[c-nsp] IPSEC Remote access to MPLS VPN
ar
ar_djp at yahoo.com
Thu Feb 16 04:12:18 EST 2012
Thanks Jeff.
This is good info.
What if different clients has overlapping IPs on the mpls vpns? How do you break this from ASA?
I managed to setup on GNS3 a 7200 vpn concentrator running as MPLS PE at the same time.
I'll just need to test different vpn profiles terminating to different vrfs.
Now what I need is how I can setup a "site-to-site" and "dynamic-map" crypto maps together on one external public interface.
________________________________
From: Jeff Kell <jeff-kell at utc.edu>
To: ar <ar_djp at yahoo.com>
Cc: cisco-nsp <cisco-nsp at puck.nether.net>
Sent: Wednesday, February 15, 2012 8:18 AM
Subject: Re: [c-nsp] IPSEC Remote access to MPLS VPN
On 2/15/2012 3:09 AM, ar wrote:
> I would like to setup a remote access IPSEC/SSL VPN then maps to MPLS VPN/VRFs.
> I'm thinking of using 7206VXR as the concentrator/PE for this.
> Remote clients will use cisco/microsoft vpn clients.
> Site-to-site vpn will be supported too.
I'm sure there are numerous 7206 options...

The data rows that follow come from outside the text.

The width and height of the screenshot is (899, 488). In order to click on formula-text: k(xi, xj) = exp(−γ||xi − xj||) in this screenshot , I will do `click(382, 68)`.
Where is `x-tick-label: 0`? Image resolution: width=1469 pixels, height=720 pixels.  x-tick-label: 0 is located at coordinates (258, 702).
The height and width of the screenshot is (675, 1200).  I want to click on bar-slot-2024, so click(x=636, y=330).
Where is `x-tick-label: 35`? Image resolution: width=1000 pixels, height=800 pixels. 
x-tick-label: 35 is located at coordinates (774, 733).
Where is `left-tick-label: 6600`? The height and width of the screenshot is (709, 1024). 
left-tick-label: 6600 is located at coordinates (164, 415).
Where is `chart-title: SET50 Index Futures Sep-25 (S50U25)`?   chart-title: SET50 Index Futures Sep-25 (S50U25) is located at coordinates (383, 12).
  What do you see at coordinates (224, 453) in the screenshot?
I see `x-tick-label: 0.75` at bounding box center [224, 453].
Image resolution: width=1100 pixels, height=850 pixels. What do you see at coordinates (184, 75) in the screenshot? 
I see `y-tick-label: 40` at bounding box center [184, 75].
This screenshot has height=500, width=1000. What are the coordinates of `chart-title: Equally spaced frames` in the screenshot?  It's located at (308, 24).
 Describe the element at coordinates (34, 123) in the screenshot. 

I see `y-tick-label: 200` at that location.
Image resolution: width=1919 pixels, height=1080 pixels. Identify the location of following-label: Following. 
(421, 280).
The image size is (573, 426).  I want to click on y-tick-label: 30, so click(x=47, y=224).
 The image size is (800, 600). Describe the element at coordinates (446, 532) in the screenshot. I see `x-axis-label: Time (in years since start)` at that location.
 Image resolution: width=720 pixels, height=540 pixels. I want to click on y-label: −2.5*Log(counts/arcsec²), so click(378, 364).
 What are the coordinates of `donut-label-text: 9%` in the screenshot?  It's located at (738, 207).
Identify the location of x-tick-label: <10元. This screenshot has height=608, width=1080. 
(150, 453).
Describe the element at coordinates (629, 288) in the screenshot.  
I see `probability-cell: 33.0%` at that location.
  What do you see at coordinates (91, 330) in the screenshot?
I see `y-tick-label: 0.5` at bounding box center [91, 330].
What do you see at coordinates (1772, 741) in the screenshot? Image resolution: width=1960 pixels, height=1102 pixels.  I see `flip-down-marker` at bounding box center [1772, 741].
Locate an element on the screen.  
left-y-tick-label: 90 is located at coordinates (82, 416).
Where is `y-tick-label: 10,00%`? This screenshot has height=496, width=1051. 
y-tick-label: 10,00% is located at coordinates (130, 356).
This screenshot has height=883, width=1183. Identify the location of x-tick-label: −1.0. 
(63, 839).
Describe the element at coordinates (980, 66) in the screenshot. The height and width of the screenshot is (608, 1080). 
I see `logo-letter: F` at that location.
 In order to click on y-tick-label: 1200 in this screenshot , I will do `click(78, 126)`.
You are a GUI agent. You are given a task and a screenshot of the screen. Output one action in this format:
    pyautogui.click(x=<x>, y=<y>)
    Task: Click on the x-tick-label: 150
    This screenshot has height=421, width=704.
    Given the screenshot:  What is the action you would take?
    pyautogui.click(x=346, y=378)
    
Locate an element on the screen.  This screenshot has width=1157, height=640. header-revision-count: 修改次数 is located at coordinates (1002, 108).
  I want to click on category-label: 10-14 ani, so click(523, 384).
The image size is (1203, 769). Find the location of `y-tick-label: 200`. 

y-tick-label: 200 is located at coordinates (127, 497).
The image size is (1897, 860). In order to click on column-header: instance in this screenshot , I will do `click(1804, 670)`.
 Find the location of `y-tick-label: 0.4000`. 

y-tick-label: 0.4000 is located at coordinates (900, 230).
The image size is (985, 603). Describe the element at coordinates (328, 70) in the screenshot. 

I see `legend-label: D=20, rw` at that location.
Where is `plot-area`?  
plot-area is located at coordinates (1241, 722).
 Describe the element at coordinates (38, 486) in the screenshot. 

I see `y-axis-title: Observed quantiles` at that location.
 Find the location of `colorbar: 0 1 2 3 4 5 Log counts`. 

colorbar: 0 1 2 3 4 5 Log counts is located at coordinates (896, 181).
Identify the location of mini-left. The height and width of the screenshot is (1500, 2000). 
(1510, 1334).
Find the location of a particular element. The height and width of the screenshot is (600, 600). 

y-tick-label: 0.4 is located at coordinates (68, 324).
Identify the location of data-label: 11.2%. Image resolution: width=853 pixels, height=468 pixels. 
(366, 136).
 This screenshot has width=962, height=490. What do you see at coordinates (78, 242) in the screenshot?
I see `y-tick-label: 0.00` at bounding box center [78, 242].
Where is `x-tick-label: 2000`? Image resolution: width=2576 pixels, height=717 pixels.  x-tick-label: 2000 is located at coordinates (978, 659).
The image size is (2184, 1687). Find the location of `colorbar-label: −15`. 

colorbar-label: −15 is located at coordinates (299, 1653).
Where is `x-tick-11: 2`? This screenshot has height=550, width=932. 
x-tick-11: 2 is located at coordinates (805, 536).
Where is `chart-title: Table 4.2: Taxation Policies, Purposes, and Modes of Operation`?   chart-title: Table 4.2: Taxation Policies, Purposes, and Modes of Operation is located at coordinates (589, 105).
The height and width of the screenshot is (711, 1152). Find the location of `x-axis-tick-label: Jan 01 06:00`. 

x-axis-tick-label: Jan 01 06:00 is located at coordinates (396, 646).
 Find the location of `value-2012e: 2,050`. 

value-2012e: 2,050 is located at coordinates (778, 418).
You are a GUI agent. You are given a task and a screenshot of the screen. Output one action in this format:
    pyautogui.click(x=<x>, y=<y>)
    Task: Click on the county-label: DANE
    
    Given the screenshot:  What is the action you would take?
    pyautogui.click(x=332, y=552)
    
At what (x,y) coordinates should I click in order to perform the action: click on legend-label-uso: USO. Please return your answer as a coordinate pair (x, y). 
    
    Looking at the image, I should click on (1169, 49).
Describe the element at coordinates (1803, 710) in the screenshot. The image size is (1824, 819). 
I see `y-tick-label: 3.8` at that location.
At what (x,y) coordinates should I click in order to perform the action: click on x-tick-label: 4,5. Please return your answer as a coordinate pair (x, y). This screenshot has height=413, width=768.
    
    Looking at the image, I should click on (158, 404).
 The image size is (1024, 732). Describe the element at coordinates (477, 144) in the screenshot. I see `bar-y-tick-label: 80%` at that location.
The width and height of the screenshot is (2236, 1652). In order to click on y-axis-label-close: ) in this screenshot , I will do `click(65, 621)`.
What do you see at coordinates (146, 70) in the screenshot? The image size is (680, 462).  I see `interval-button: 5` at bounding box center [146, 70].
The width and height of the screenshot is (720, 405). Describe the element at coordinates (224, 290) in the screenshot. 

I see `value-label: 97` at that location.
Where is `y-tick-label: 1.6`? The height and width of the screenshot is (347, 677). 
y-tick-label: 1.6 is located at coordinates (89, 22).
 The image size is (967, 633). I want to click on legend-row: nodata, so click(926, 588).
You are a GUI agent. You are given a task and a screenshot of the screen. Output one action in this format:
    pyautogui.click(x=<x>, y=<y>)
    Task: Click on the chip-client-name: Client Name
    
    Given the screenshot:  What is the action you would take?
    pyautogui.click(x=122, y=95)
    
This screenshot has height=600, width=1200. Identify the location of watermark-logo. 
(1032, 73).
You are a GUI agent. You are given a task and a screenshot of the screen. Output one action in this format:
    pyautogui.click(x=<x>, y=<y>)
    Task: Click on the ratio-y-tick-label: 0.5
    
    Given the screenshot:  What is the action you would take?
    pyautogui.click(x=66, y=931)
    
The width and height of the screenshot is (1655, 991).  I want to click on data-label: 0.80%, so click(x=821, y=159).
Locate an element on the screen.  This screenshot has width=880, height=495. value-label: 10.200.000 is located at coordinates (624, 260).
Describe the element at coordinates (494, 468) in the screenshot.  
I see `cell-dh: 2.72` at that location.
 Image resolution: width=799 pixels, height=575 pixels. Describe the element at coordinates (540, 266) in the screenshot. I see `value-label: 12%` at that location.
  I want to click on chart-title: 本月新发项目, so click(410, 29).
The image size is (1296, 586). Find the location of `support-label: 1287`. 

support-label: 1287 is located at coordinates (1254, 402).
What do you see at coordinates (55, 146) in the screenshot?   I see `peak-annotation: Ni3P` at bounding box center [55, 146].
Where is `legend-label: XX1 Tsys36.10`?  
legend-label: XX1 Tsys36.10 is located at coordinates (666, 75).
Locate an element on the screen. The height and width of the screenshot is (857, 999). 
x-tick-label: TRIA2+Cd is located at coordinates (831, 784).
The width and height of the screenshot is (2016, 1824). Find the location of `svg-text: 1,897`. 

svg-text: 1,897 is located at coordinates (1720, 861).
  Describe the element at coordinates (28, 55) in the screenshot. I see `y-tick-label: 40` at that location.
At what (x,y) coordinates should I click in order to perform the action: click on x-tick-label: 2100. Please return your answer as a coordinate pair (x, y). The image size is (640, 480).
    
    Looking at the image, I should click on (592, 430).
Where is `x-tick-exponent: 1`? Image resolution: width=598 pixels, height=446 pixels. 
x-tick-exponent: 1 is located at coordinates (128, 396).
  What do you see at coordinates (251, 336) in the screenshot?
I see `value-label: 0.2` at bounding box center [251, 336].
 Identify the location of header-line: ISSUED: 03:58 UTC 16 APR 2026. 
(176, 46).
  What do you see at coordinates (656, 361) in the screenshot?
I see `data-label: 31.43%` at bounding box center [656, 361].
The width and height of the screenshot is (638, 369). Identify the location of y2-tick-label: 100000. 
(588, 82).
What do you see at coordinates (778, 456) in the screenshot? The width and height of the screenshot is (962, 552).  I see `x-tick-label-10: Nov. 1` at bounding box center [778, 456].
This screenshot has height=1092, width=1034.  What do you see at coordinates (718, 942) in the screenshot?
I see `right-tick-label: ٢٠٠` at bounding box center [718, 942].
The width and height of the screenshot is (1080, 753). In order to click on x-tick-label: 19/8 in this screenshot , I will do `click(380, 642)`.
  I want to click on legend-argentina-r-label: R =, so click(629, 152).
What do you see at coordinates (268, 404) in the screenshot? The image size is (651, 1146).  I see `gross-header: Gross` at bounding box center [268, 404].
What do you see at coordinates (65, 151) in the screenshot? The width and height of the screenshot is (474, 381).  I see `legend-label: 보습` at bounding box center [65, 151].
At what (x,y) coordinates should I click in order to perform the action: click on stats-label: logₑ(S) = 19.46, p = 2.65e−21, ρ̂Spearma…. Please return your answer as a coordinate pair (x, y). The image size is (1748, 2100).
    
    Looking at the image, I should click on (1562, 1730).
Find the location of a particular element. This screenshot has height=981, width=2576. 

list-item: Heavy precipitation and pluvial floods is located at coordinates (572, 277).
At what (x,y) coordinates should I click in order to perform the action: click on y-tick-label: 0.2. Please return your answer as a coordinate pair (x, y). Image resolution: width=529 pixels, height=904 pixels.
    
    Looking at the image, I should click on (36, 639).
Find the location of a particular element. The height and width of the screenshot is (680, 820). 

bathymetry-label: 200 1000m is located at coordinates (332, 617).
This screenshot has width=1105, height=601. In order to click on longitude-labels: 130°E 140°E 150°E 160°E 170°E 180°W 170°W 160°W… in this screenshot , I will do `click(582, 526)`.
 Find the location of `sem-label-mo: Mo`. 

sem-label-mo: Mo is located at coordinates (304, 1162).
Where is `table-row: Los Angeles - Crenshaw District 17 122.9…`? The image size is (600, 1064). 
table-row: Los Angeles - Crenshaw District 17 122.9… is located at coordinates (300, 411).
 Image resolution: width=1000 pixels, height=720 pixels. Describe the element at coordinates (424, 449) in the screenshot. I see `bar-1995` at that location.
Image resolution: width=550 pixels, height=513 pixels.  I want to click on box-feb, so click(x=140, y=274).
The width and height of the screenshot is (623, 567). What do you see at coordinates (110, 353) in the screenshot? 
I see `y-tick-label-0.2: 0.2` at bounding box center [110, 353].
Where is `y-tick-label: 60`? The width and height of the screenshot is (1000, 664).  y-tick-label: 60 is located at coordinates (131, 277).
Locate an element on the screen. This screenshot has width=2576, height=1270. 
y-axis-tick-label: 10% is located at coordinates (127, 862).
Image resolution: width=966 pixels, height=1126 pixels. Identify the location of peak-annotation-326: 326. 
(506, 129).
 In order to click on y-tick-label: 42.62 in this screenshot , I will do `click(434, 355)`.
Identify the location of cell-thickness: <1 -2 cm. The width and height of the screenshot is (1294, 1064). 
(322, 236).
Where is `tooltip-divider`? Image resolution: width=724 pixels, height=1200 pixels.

At the Catalyst level (6500/7600) we have used ASAs to terminate
different VPN profiles, and point the default inside gateway to a 6500
SVI interface configured for "VRF Selection using Policy-Based
Routing". The SVI is configured as "ip vrf receive <vrfname>" for each
VRF you have a VPN profile. You then use policy-based routing to
"match" the traffic by profile, and "set VRF / set global" accordingly.
The ASA essentially has no clue about the VRFs, the 6500 does the split.
For site-to-site, you need a similar "split" on the other end, if you
are running more than one VRF over the link.